- _Required task_
Please retype the rows from the start of the source records up to and including the line with "click(736, 282)", leaving the pictures out of your answer.

Source records:
+---+

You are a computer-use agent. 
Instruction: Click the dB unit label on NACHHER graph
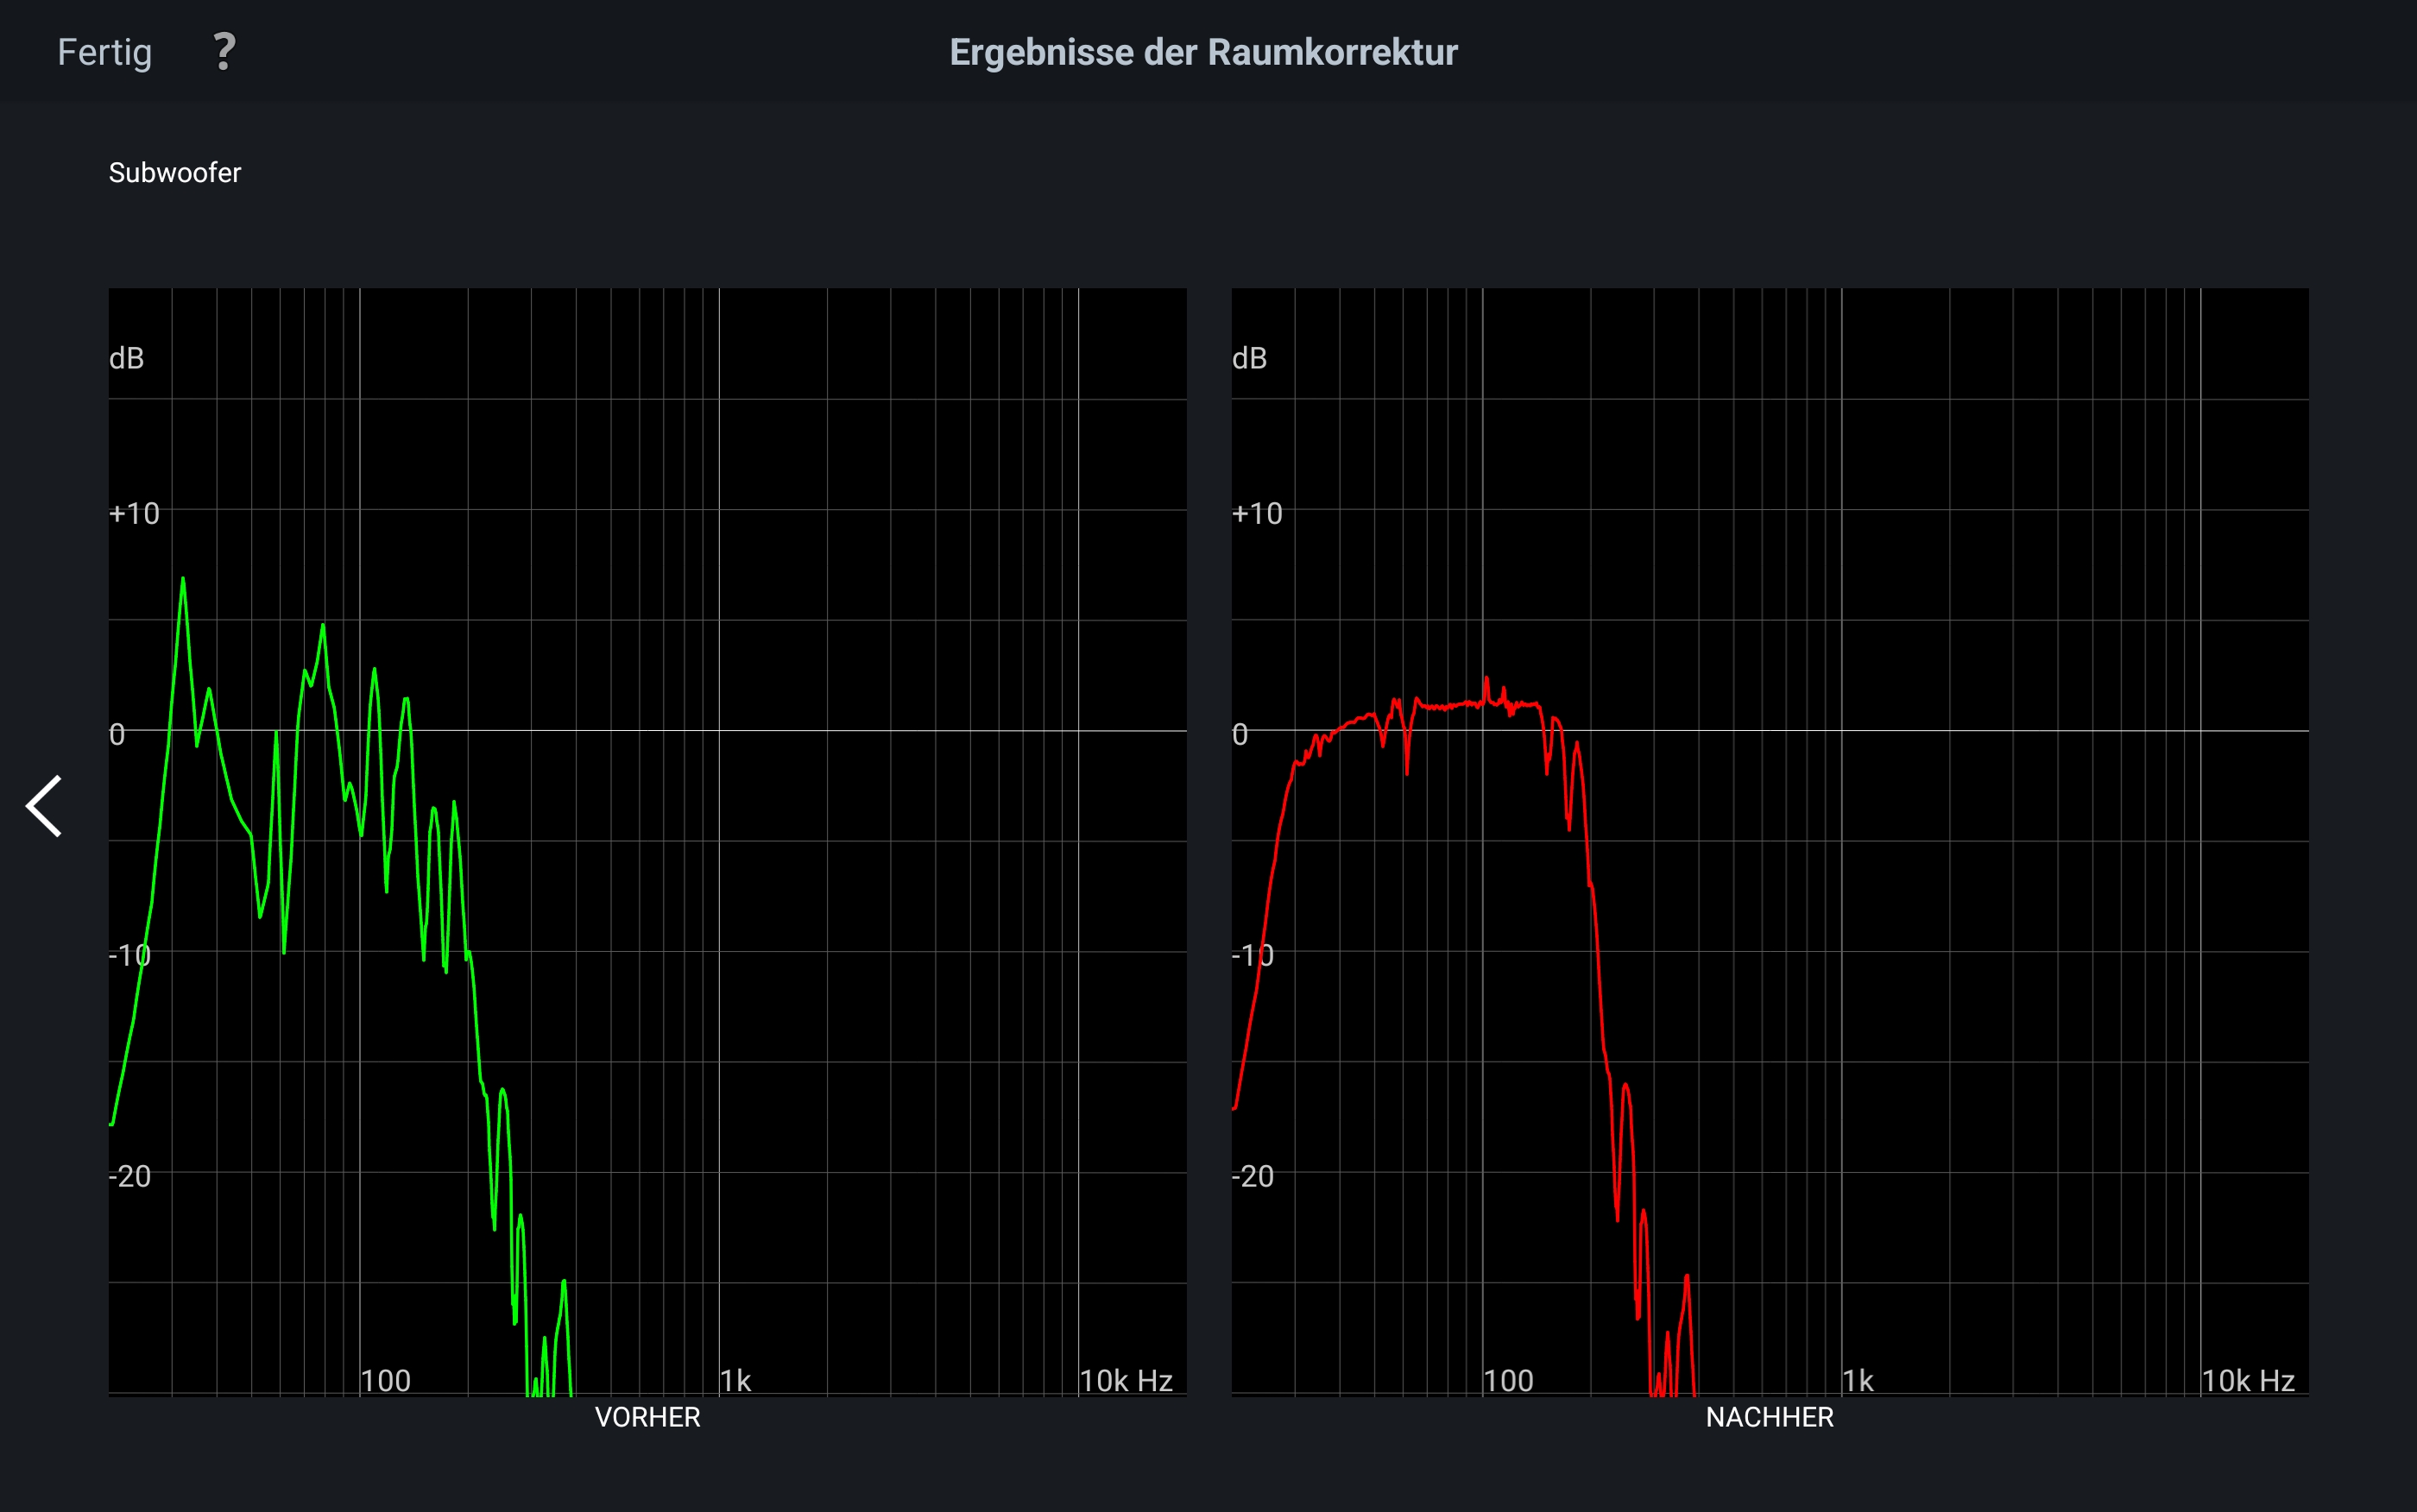click(1249, 358)
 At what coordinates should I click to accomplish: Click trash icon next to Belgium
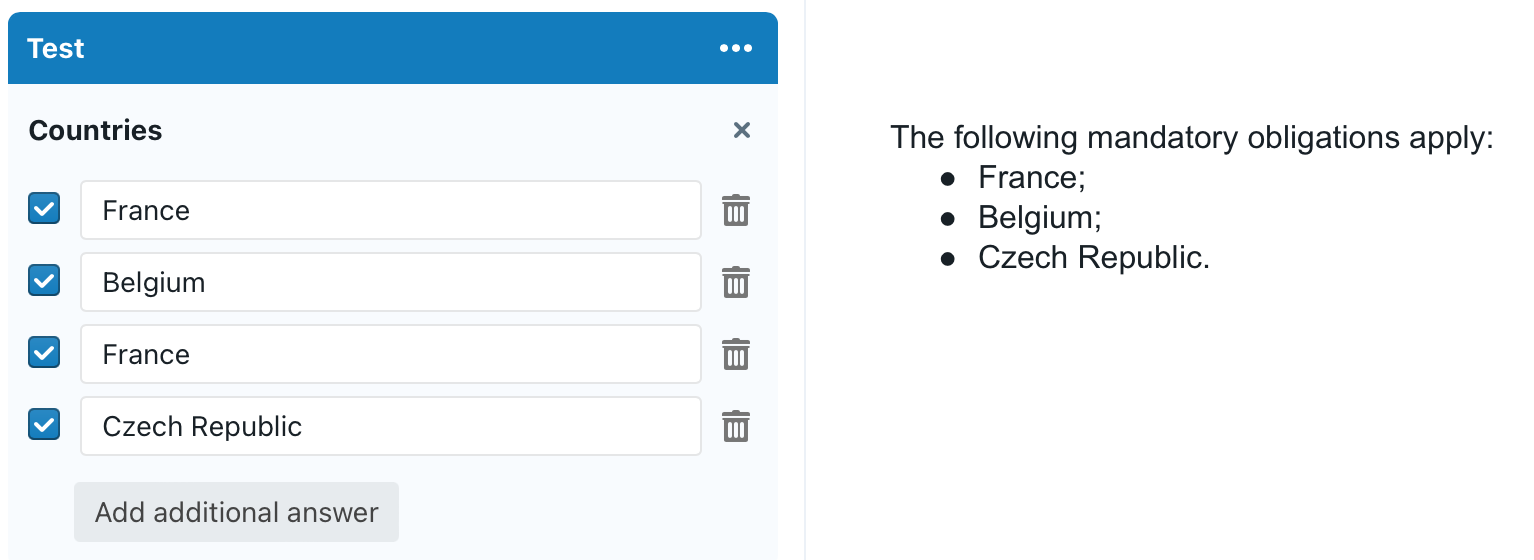click(736, 282)
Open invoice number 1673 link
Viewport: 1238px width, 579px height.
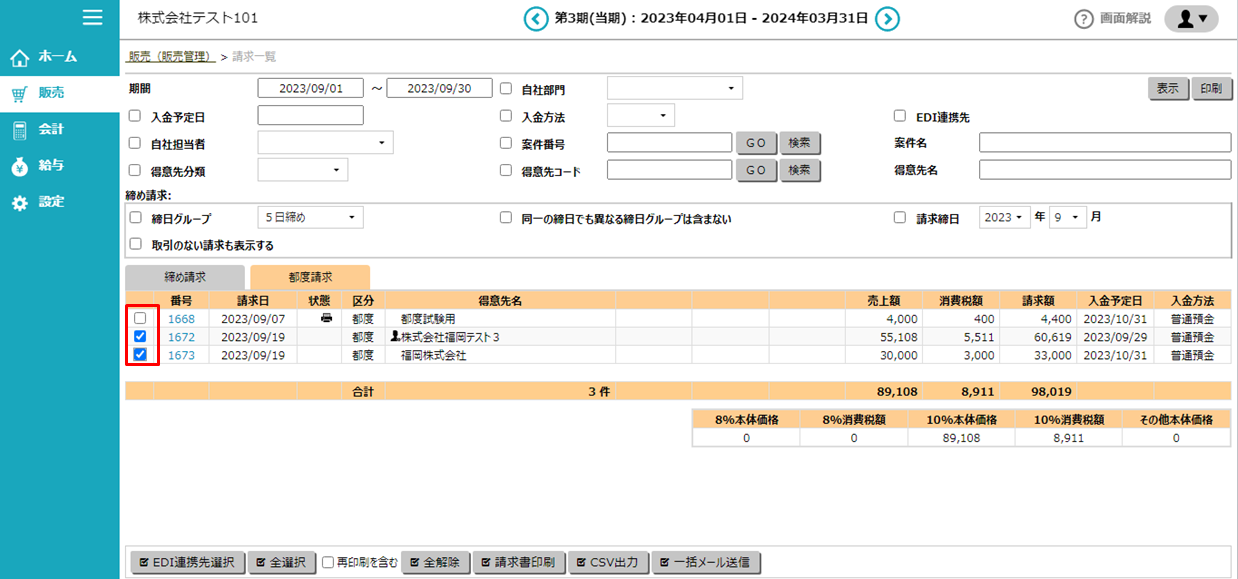point(181,355)
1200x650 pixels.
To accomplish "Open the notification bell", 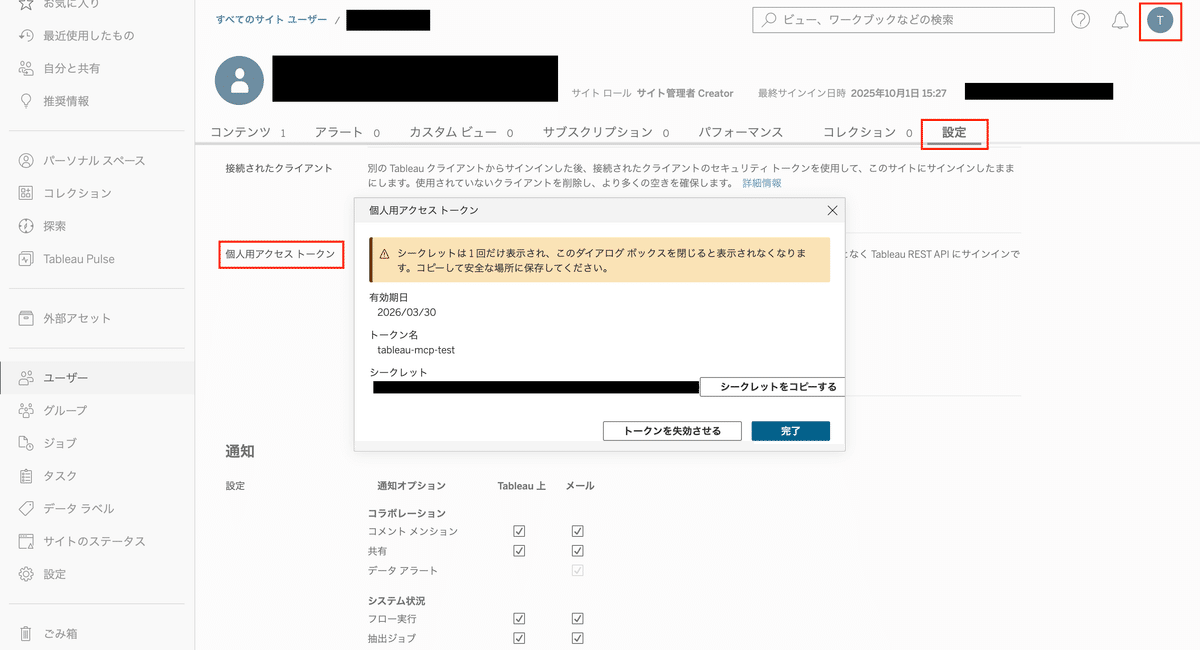I will point(1119,19).
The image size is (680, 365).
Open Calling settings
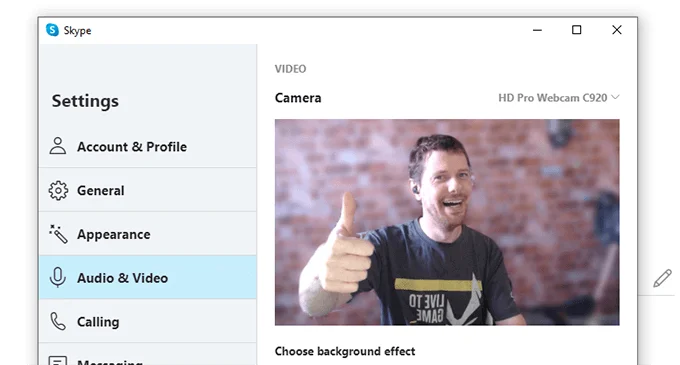coord(148,321)
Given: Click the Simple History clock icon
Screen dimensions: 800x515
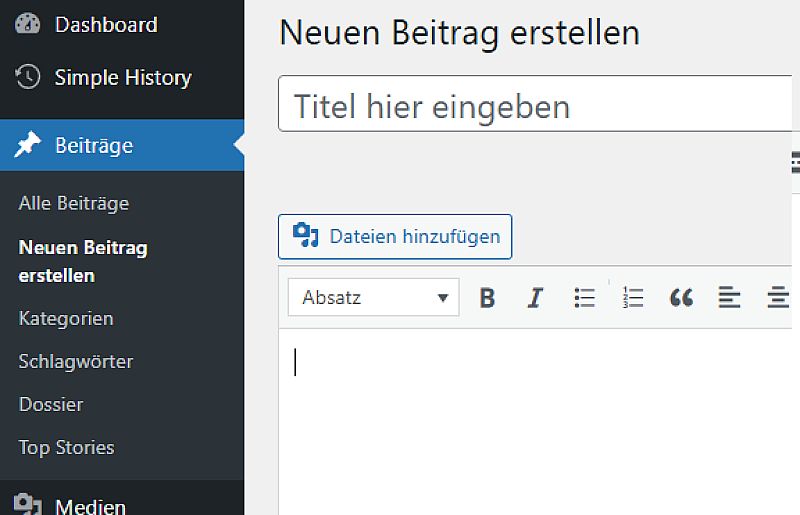Looking at the screenshot, I should pyautogui.click(x=28, y=77).
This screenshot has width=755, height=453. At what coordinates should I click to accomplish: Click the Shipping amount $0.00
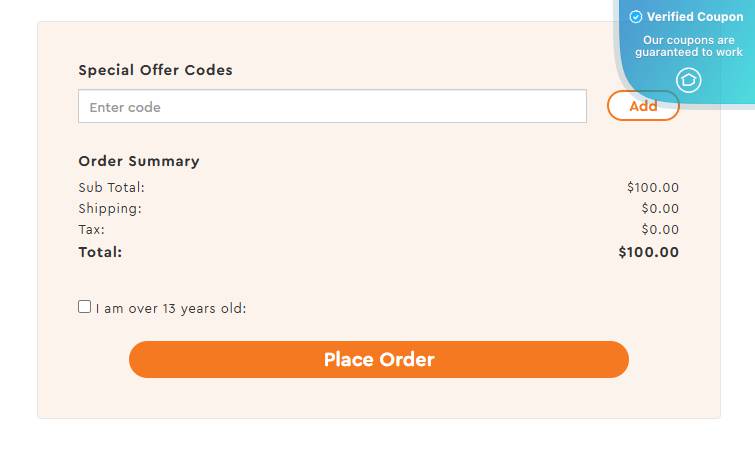click(x=660, y=208)
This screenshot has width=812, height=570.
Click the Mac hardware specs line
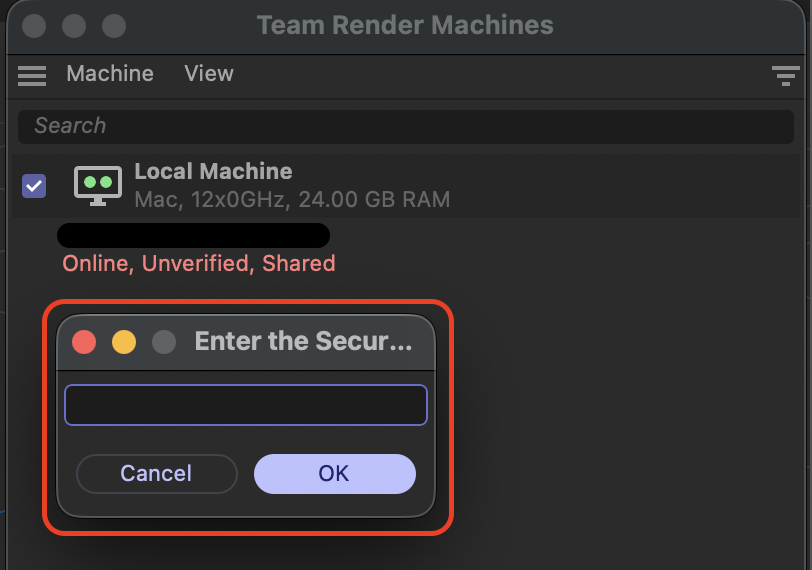point(292,199)
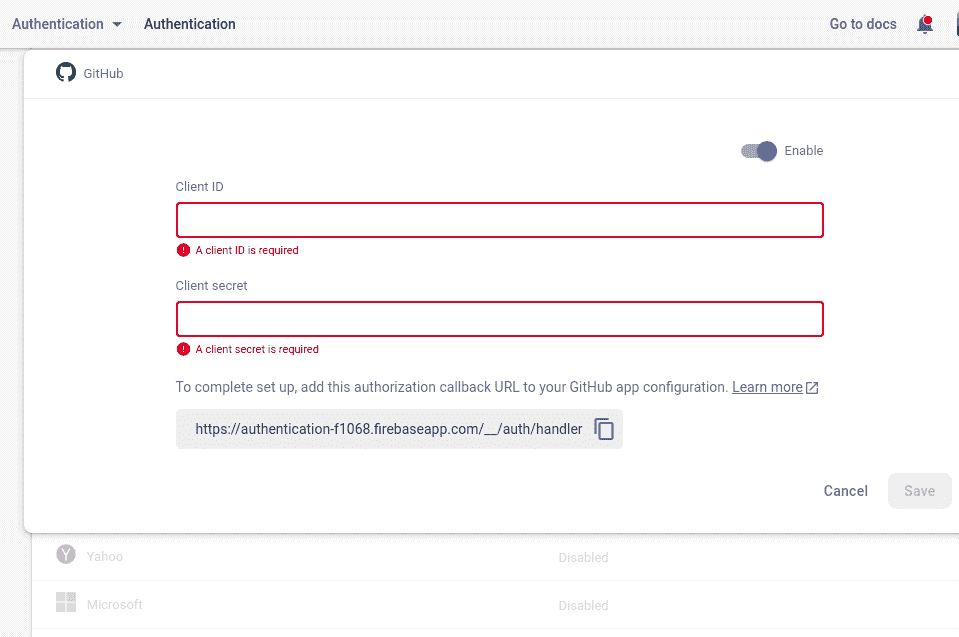Screen dimensions: 959x637
Task: Click into the Client secret field
Action: (499, 319)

+---+

- _Correct output_
You are a computer-use agent. 
Instruction: Click the dB unit label on NACHHER graph
click(1249, 358)
 At what coordinates should I click to accomplish: Click trash icon next to Belgium
click(736, 282)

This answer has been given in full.